Non era scritto. E non lo è ancora
Un anno di racconti, conflitti e domande aperte su un territorio che non è condannato al margine, ma chiamato a scegliere se restare fermo o diventare finalmente protagonista del proprio futuro
Non è stato un anno facile, il 2025. Non lo è stato per questo territorio, e nemmeno per chi ha scelto di raccontarlo senza indulgenza, senza scorciatoie, senza il conforto delle narrazioni comode.
Abbiamo raccontato molto di quest'altra Calabria, insieme.
Abbiamo raccontato di strade che non arrivano mai a compimento e di ferrovie che sembrano portare solo lontano.
Di sanità che arretra, di ospedali difesi come presìdi di civiltà prima ancora che come servizi.
Di aree interne lasciate a una solitudine sociale e strutturale, spacciata troppo spesso per destino naturale.
Di giovani che partono, di altri che restano, e di qualcuno che prova a tornare, spesso senza che nessuno se ne accorga.
Abbiamo scritto di energia e di paesaggio, di sviluppo e di consumo, di occasioni e di grandi occasioni perse in modo clamoroso come la vicenda Baker Hughes che continuerà a bruciare per decenni sulle storie di questo territorio.
Di opere annunciate, finanziate, di altre rimandate.
Di fondi che arrivano e di visioni che faticano ad materializzarsi insieme a quei fondi.
Ma soprattutto abbiamo continuato a scrivere come un mantra, senza stancarci mai, di consapevolezza.
Che è una parola fragile, lenta, per niente spettacolare.
Eppure è l’unica che può tenere insieme tutto il resto.
Perché questo territorio – la Calabria del Nord-Est, lo Jonio, l’entroterra, le comunità sparse e resistenti – non è condannato a essere periferia.
Lo diventa solo quando smette di interrogarsi, quando accetta di essere raccontato sempre dagli altri, quando rinuncia a immaginarsi diverso.
Nel 2025 qualcosa si è mosso.
Non abbastanza da parlare di svolta.
Ma abbastanza da capire che la rassegnazione non è più totale, che l’idea di “non si può fare” comincia, timidamente, a perdere terreno.
È stato un anno in cui abbiamo visto cittadini organizzarsi, comitati nascere, amministrazioni – alcune e solo in alcune aree – provare ad alzare lo sguardo oltre l’ordinario.
Un anno in cui il dibattito pubblico, seppur spesso acceso, ha mostrato un segnale importante: la voglia di contare, di incidere, di non subire.
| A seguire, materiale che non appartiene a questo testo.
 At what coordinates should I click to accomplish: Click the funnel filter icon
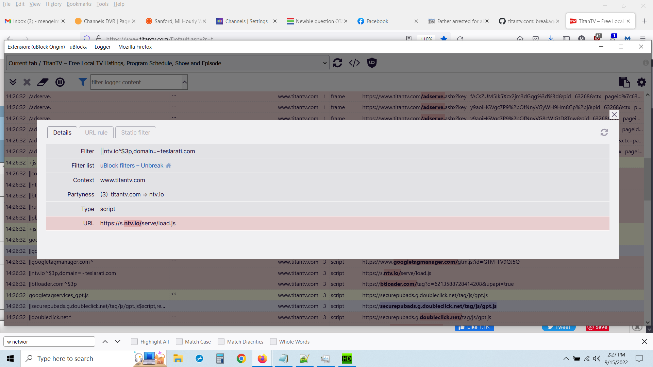[82, 82]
Ecco perché vale la pena dirlo chiaramente, proprio oggi che l’anno finisce: il destino di questa terra calabrese del nord-est non è scritto.
Non lo era prima, quando tutto sembrava immobile.
Non lo è adesso, mentre qualcosa prova a muoversi.
E non lo sarà nemmeno domani, se non continueremo a confondere la complessità con l’alibi, e l’attesa con la prudenza.
Il futuro non arriva con un "panaro" dal cielo. Il futuro si costruisce. E si costruisce solo se saremo capaci di scriverlo, insieme, con responsabilità, con competenza, con una visione che tenga dentro infrastrutture e cultura, servizi e identità, economia e giustizia sociale.
Eco dello Jonio, il gruppo di giovani giornalisti che ogni giorno si impegna a scrivere e nerrare questa terra in ogni sua declinazione, continuerà a fare la sua parte: raccontare, analizzare, disturbare quando serve.
Non per dire che va tutto male. Ma per ricordare che può andare meglio, se smettiamo di aspettare che qualcuno lo faccia al posto nostro.
Il 2026 non sarà l’anno delle risposte definitive.
Ma può essere l’anno per porsi ancora le domande giuste, spesso indigeste a chi quel destino pretende di averlo già scritto a utile suo e a danno di tutti gli altri.
E, forse, sarà l'anno dei primi passi davvero consapevoli.
Perché il futuro, da queste parti, non è un’eredità.
È una responsabilità.
Per il momento non resta che augurarvi di chiudere questo anno con letizia e serenità per caricare le batterie e ripartire, tutti, con più determinazione a costruire un 2026 che deve essere di totale costruzione. Un 2026 in addizione!